A more complex Railway deployment
The Railway setup today was meaningfully more involved than anything I’d done before — two separate frontends, one for staff and one for members, both connected to a shared PostgreSQL database. Getting that architecture deployed meant dealing with DevOps questions that go beyond what Claude Code handles in the terminal: environment configuration, service relationships, how the pieces talk to each other across Railway’s infrastructure. It’s the kind of work that doesn’t show up cleanly in a chat session but takes real time to get right.
Approval fatigue on mobile
The mobile workflow hit a wall today, and I think I understand why. The remote Claude Code session generated a lot of chained outputs — test runs in particular — and each one required an approval. In practice that meant I was spending most of my time tapping through confirmations rather than actually reviewing anything meaningful. It felt like clicking next on an incremental game.

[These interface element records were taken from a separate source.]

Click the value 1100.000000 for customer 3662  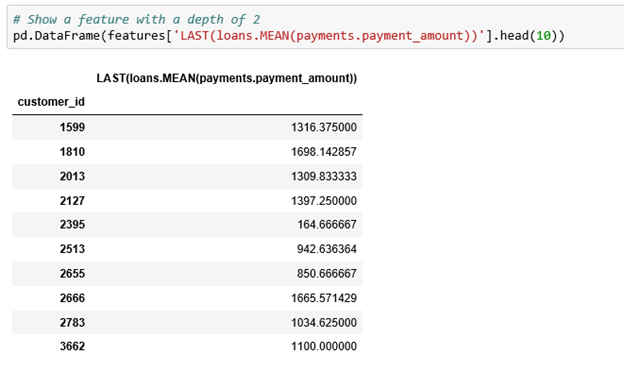click(x=324, y=346)
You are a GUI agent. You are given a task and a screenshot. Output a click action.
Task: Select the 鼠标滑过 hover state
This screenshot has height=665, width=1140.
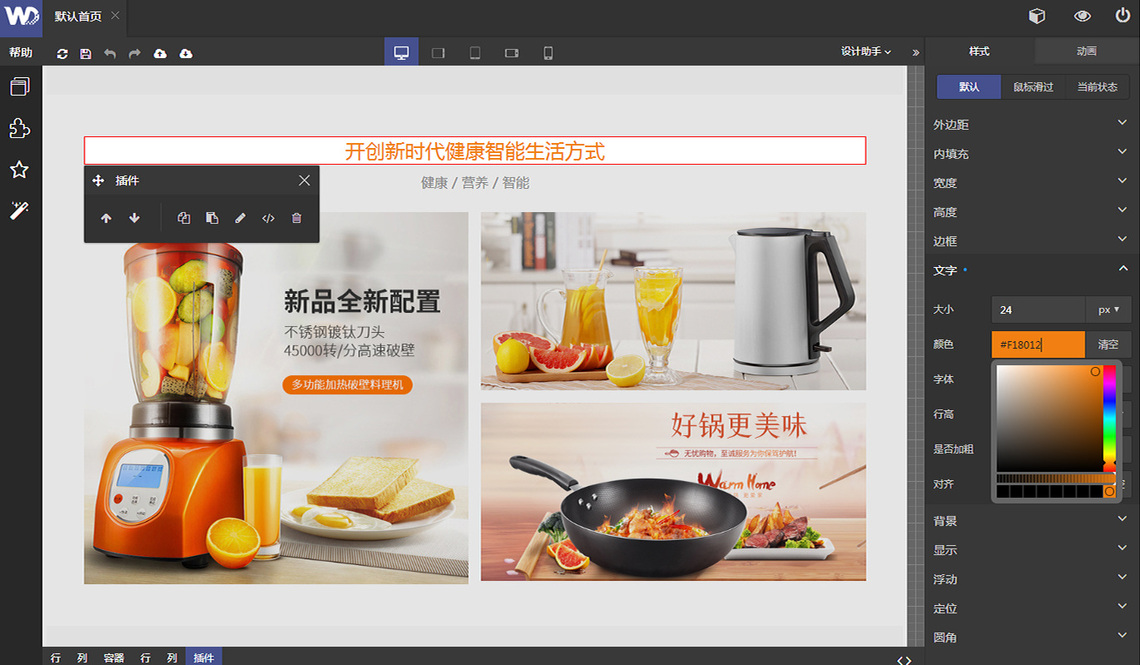[1033, 87]
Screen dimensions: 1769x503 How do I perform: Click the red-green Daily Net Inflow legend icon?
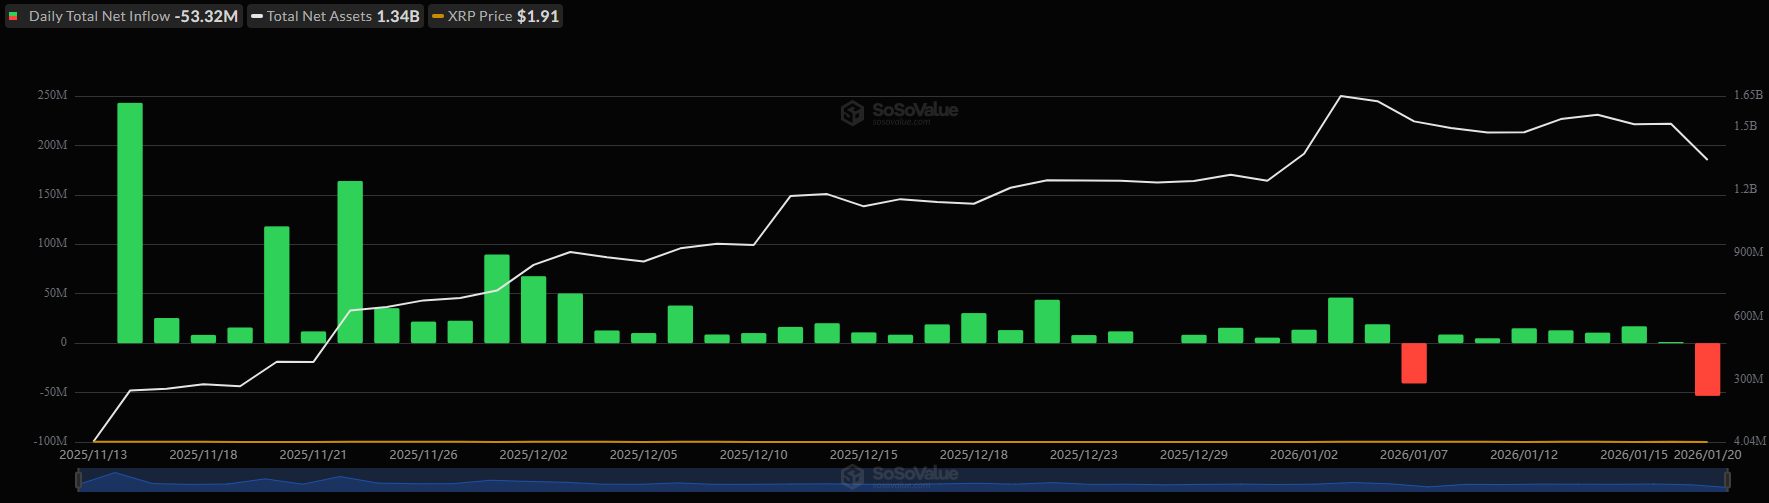tap(14, 16)
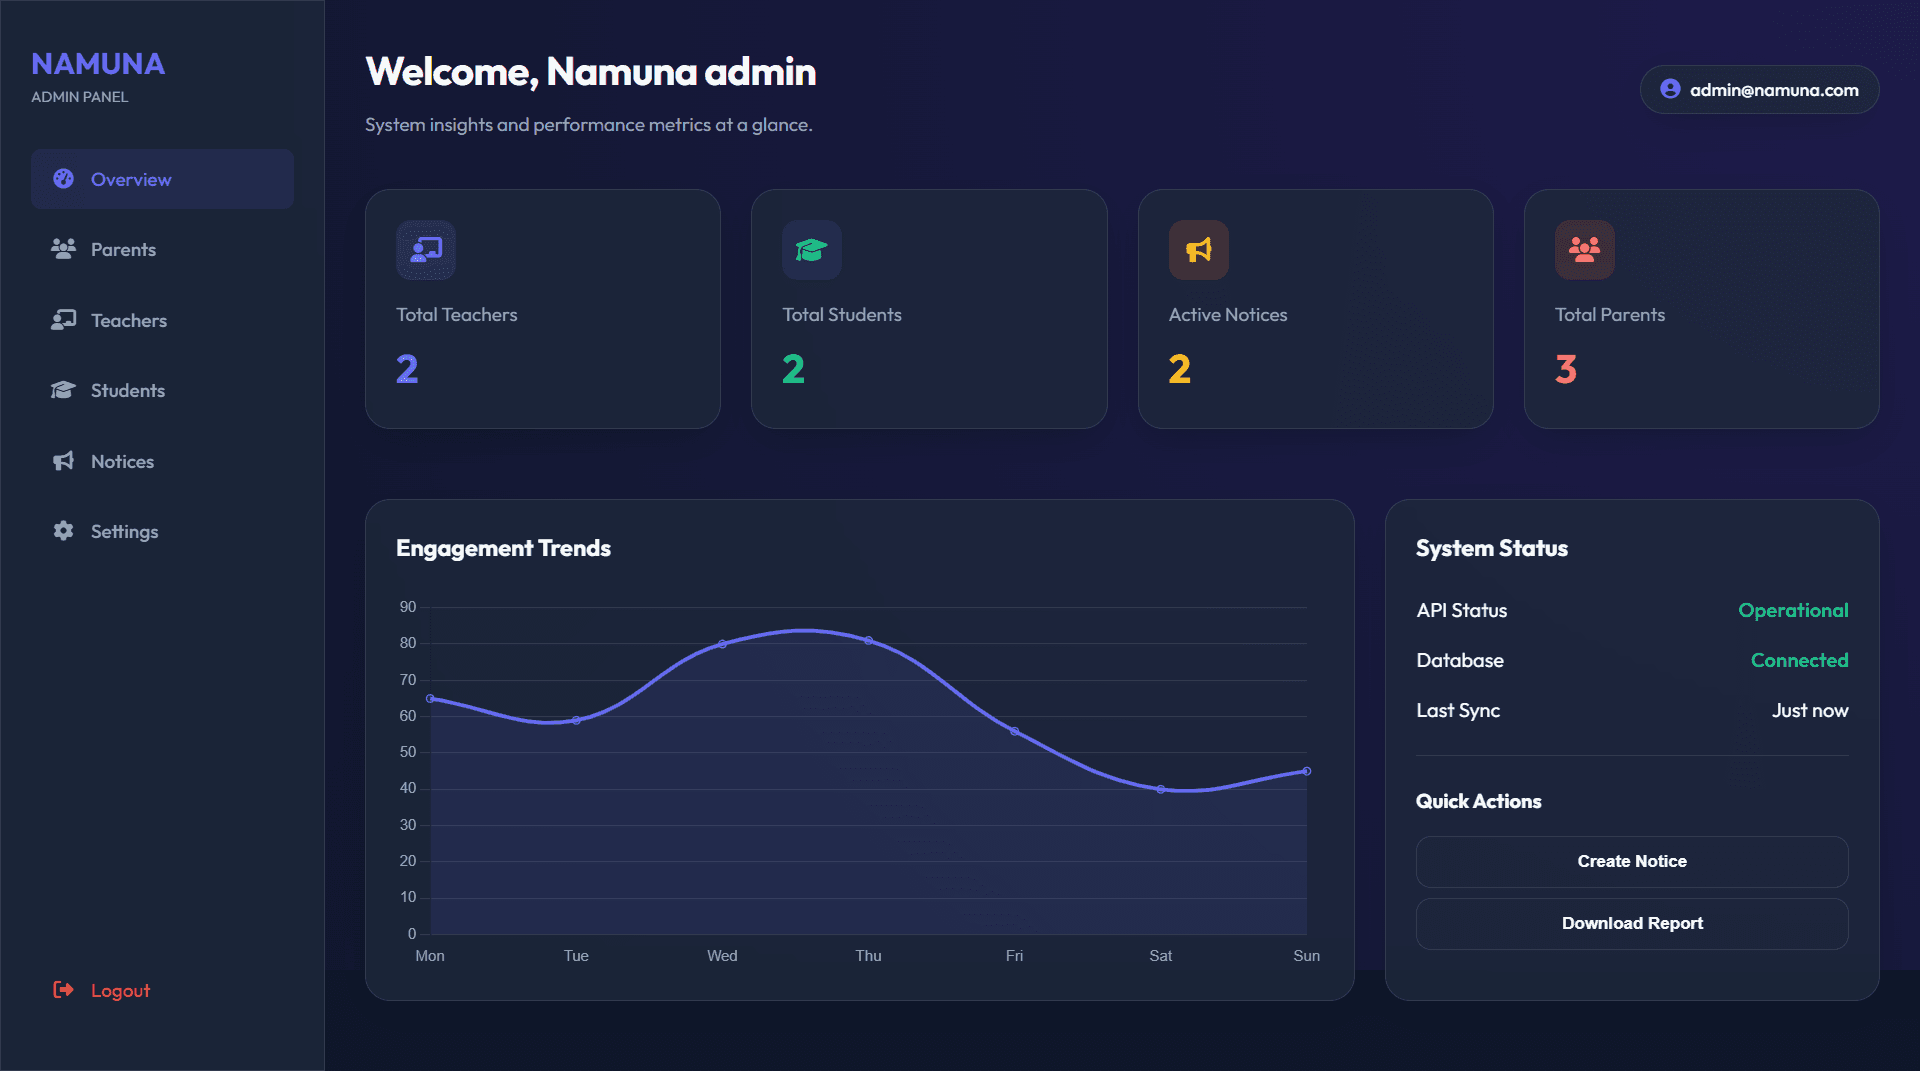
Task: Click the Logout link
Action: coord(120,990)
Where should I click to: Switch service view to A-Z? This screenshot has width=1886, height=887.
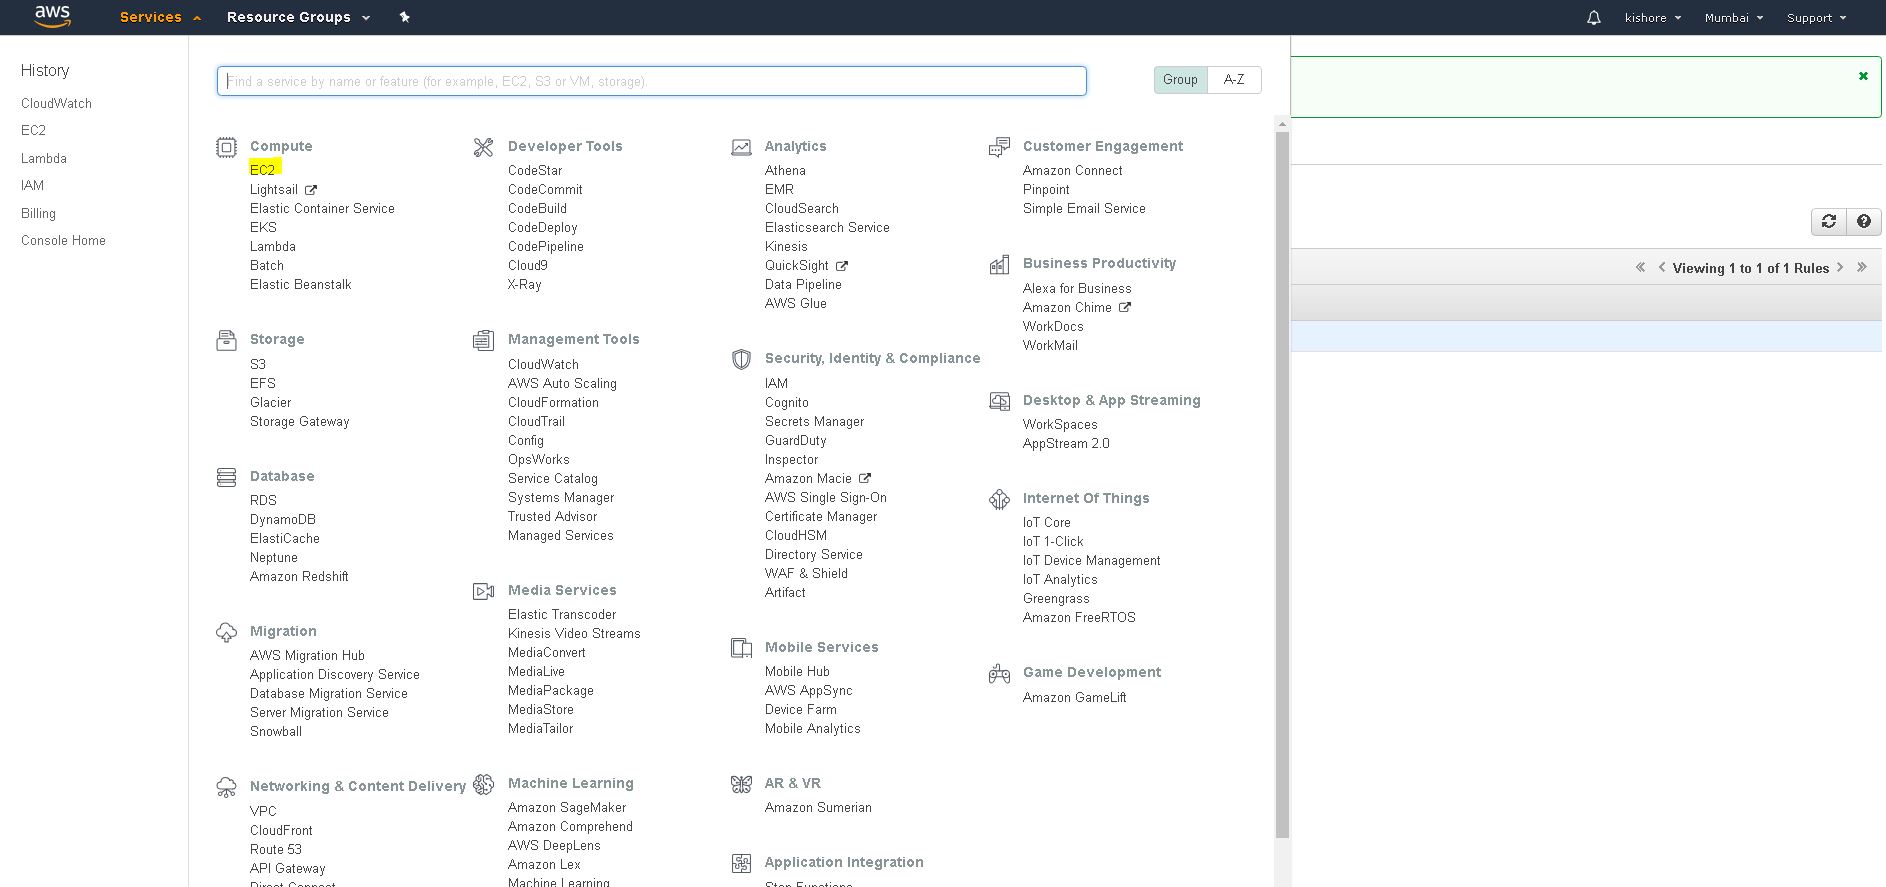(1234, 80)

The frustrating part is that a lot of those approvals were for test runs that could have just written output to a file for me to review later, rather than piping it somewhere that triggers another permission prompt. I got through it, but it’s a workflow problem I want to solve before the next session rather than just tolerate.
Tests I haven’t verified yet
The agent wrote a set of tests and health checks as part of the build, which I need to actually read. For all I know some of them are just returning true regardless of the state of the service — that’s the kind of thing that looks like coverage and isn’t. Verifying those by hand is on the list, and it’s a good example of why I can’t just treat agent output as correct because it ran without errors. The code compiles and the tests pass, but that’s not the same as the tests being meaningful.
Watching software get built fast
Coming from a background of writing code by hand, the pace is genuinely strange to witness. The architecture I put together today — separate frontends, a real database, health checks, unit tests — would have taken days to weeks depending on how carefully it was being built. Watching an agent scaffold that in a session, even accounting for the approval friction and the verification work still ahead, is a different experience than I expected.
It doesn’t make the verification less important. If anything it makes it more important, because the volume of generated code outpaces what I can carefully read in the same session. But it does change what’s possible as a solo developer, and I keep coming back to the same thought: this is a tool worth learning well, because the gap between someone who uses it deliberately and someone who doesn’t is only going to grow.